Why RTKs Matter in Cancer
Because RTKs sit at the controls of cell growth and survival, defects in these receptors are a common driver of cancer. There are four main ways RTKs go wrong in tumors.
- Gain-of-function mutations: A change in the receptor’s DNA can leave the kinase permanently switched on, even without a growth factor present. In lung cancer, for example, roughly 90% of activating mutations in the EGF receptor are either small deletions in one region of the gene or a single-letter swap in another. Both changes hyperactivate the kinase and its downstream signals.
- Gene amplification: Cancer cells sometimes make extra copies of an RTK gene, flooding the membrane with receptors. The higher concentration makes it easier for receptors to bump into each other and activate spontaneously.
- Chromosomal rearrangements: Parts of an RTK gene can accidentally fuse with another gene during DNA damage, producing a hybrid protein that is active all the time.

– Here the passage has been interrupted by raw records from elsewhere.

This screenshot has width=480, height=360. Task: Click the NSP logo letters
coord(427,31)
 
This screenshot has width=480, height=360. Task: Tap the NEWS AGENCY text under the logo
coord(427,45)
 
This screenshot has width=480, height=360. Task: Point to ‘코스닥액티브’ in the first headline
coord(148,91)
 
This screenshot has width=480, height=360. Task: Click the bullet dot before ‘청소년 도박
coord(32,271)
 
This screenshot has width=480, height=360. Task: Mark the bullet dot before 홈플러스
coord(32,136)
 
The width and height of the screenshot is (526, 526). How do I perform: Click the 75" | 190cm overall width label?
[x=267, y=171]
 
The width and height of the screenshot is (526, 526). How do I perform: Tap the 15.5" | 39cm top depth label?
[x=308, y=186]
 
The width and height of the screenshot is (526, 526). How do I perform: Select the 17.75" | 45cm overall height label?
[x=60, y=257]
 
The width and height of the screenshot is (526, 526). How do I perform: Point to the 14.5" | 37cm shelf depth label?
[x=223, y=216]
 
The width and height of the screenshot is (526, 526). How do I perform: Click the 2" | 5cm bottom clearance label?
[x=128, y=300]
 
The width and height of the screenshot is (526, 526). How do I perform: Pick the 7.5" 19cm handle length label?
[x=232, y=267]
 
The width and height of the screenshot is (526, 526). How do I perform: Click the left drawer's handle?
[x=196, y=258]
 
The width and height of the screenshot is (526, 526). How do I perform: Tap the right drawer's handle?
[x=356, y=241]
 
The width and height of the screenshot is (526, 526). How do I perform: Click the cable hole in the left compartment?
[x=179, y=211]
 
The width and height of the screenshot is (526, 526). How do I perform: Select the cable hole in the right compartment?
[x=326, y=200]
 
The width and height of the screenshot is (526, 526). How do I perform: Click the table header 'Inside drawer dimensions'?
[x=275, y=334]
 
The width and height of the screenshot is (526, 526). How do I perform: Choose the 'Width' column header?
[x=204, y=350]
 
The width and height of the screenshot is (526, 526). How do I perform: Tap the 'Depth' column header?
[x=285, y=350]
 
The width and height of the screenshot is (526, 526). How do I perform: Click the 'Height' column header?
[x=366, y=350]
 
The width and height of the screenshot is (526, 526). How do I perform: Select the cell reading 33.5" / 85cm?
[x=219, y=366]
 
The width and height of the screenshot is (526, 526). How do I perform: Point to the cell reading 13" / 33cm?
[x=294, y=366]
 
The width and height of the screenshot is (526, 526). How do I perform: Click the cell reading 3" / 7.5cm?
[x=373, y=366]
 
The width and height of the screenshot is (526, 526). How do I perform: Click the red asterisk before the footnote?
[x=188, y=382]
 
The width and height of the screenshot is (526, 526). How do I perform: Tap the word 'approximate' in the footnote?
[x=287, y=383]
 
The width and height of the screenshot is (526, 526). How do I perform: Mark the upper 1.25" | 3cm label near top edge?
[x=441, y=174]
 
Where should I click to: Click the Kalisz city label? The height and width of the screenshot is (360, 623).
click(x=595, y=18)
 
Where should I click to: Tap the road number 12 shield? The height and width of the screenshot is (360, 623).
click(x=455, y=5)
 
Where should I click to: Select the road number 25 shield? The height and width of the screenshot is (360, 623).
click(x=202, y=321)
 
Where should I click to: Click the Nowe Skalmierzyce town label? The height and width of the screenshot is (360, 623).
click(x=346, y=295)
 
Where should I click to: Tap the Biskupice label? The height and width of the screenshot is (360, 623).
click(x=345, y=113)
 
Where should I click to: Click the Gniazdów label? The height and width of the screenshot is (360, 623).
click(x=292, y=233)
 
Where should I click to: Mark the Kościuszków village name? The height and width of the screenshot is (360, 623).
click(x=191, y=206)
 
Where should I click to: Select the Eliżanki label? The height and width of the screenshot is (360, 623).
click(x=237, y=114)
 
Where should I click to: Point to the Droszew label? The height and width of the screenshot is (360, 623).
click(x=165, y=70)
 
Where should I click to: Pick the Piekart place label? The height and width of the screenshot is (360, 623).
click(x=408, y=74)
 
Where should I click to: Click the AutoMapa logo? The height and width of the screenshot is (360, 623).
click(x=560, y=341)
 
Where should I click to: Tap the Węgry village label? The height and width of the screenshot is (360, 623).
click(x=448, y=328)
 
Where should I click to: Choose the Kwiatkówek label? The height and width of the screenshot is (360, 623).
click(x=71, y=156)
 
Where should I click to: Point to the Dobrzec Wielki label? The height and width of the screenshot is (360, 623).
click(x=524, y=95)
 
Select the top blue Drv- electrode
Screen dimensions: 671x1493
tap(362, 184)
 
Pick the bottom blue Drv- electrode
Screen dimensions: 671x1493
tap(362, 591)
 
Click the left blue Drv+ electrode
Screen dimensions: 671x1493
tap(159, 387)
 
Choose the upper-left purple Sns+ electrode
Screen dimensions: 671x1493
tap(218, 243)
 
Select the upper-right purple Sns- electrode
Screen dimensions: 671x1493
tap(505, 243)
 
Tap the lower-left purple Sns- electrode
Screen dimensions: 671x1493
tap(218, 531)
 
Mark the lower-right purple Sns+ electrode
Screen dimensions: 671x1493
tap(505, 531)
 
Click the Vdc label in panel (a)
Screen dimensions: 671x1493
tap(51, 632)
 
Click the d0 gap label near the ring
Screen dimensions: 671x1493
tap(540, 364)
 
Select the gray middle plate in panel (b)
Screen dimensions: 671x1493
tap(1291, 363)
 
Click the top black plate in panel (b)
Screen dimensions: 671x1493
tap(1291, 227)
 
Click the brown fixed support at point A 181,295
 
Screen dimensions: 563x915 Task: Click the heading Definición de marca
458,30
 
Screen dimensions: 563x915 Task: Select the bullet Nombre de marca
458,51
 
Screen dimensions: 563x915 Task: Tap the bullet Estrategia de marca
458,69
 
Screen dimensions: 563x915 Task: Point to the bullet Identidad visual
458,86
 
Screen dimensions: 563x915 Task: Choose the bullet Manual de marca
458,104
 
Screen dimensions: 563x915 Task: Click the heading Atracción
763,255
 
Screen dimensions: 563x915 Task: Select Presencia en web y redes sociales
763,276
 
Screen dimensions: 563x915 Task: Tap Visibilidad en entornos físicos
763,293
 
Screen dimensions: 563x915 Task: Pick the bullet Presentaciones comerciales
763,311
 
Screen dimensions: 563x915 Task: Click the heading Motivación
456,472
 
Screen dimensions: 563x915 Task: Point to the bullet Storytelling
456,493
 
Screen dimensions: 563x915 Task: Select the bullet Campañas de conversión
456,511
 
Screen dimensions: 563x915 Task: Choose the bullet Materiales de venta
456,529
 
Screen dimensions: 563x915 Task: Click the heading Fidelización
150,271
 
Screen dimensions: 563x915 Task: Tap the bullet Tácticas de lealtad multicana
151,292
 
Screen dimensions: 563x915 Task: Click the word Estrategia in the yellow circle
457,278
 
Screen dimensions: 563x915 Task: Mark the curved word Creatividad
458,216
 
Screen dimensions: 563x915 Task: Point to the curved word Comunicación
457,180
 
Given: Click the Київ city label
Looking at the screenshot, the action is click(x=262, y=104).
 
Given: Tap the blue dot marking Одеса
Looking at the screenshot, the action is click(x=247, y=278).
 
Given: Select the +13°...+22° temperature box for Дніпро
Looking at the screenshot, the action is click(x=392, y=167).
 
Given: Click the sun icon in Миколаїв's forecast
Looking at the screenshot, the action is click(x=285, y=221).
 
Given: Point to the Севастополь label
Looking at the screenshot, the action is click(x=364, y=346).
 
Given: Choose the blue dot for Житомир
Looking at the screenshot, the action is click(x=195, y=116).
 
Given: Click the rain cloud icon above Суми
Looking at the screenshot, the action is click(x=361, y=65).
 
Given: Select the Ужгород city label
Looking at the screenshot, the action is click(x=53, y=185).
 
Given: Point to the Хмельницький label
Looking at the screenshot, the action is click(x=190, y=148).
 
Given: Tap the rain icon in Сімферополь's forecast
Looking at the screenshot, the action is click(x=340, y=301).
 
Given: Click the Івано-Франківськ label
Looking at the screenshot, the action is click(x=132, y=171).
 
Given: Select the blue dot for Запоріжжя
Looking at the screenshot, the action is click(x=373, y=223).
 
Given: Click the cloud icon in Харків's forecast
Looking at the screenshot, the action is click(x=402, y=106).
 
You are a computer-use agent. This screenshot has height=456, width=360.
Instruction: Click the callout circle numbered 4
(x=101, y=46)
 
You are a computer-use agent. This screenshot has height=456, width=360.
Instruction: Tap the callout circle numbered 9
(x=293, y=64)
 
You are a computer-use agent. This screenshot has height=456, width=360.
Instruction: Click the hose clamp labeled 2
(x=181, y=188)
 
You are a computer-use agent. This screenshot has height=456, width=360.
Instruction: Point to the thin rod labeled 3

- Autocrine activation: Some tumors produce their own growth factors, creating a feedback loop where the cell stimulates its own receptors continuously.
All four mechanisms converge on the same outcome: uncontrolled signaling that pushes cells to divide without the normal checks.
RTK-Targeted Therapies
The central role of RTKs in cancer has made them prime targets for drug development. Two broad strategies exist: small-molecule inhibitors that slip inside the cell and block the kinase directly, and antibody-based drugs that attach to the receptor’s outer surface and prevent growth factors from binding.
Small-molecule tyrosine kinase inhibitors (TKIs) are the largest class of targeted cancer drugs approved by the FDA. Many are designed for specific RTK targets. Drugs targeting the EGF receptor are widely used in non-small cell lung cancer, and at least eight TKIs approved between 2018 and 2023 alone are indicated for that disease. Other recently approved TKIs target receptors involved in bile duct cancers, bladder cancers, and blood cancers. Beyond oncology, a related group of kinase inhibitors targeting a pathway called JAK is now used for autoimmune and inflammatory conditions like rheumatoid arthritis and eczema.
Antibody therapies work differently. Trastuzumab, one of the best-known examples, is an antibody that binds the HER2 receptor (a member of the EGF receptor family) and is a cornerstone treatment for HER2-positive breast cancer. It can be combined with small-molecule inhibitors for added effect.
How Tumors Resist RTK-Targeted Drugs
One of the biggest challenges with these therapies is that tumors often find ways around them. The best-understood escape route is a secondary mutation in the targeted receptor itself, sometimes called a “gatekeeper” mutation, which changes the shape of the drug’s binding pocket so the drug no longer fits. In lung cancers treated with EGF receptor inhibitors, one particular gatekeeper mutation shows up in about half of resistant tumors.
Tumors can also amplify the gene for the targeted receptor, overwhelming the drug with sheer numbers of receptors. Perhaps more troubling is a strategy called bypass signaling: the tumor activates a completely different RTK or parallel pathway that the drug doesn’t touch, restoring growth signals through an alternate route. These resistance mechanisms are a major focus of ongoing drug development, with newer-generation inhibitors designed to remain effective against the most common escape mutations.